A Short History of Drunkeness by Mark Forsyth
As Christmas approaches many will be enjoying a few more tinctures than usual – the unit count will exceed that spurious level doctors invented decades ago which was based on the well known ‘finger in the air’ technique. Where did it all begin? Where did our abiding love of all things alcoholic develop? This book gives you an insight into drinking cultures from pre-history to the time of the American prohibition. It’s that thing of wonder, both erudite and witty, each page bringing out a gasp of astonishment as some arcane fact is revealed.

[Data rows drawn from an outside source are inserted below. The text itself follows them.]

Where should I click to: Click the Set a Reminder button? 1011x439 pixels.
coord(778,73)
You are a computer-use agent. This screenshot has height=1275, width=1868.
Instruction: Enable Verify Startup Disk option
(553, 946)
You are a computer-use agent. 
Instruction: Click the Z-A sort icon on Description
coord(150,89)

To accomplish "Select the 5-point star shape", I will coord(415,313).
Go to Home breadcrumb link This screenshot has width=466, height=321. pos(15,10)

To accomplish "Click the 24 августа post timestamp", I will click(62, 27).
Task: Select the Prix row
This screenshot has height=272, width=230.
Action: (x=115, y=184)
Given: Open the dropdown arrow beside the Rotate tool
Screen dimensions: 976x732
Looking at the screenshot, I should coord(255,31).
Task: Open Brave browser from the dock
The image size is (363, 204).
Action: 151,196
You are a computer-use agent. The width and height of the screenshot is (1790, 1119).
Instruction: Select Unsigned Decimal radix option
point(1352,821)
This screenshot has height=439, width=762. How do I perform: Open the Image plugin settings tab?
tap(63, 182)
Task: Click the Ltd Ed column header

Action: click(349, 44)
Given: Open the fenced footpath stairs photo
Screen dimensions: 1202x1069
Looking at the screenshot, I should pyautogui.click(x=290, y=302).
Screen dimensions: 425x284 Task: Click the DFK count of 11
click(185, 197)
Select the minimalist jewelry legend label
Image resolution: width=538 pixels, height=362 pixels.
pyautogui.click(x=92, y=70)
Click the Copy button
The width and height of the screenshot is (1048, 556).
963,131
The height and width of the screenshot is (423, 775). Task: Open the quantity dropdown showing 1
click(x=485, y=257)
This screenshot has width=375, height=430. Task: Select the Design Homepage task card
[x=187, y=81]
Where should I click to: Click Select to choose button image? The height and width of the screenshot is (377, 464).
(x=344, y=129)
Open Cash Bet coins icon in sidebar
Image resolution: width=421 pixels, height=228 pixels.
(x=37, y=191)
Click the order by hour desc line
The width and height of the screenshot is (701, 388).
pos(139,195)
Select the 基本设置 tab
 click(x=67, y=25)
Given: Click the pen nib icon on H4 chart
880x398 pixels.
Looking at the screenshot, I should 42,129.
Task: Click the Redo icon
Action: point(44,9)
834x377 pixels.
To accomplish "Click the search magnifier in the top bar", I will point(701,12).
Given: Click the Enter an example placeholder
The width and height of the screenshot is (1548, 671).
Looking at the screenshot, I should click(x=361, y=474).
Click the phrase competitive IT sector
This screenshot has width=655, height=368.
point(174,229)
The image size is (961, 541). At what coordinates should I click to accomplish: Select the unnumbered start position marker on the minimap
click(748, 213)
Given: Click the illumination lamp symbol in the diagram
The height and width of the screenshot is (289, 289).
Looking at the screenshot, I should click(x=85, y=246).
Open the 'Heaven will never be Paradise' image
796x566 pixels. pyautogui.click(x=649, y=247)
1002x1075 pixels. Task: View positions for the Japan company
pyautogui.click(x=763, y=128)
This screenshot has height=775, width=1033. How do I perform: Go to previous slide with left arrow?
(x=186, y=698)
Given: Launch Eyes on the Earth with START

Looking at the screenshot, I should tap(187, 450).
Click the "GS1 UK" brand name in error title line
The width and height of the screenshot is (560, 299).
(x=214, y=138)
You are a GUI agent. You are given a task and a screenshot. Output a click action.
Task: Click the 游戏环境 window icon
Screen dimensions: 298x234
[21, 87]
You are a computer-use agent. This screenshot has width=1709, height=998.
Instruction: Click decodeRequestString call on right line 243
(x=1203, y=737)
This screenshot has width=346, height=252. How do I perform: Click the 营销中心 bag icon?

A friend once said that the human condition is based on four things: the need for food, shelter, sex and getting off our skulls, and it seems that our ancestors showed us the way. Where we would say, ‘Hold on, old chap (or chapess), take it easy’, they were going full-steam ahead, often trying to commune with gods or, at the very least, to vomit copiously and then start all over again. A night with the Egyptians wasn’t complete without falling over drunk, random sex and a long, long sleep. (Makes Nottingham student revelries seem very dull).
Forsyth informs us of the differences between an English inn, a tavern and a pub through history; The Tabard Inn of Canterbury Tales fame was actually not what we would know as an ‘inn’ but more like a grand hotel, hence the reason so many pilgrims could be put up in relative luxury.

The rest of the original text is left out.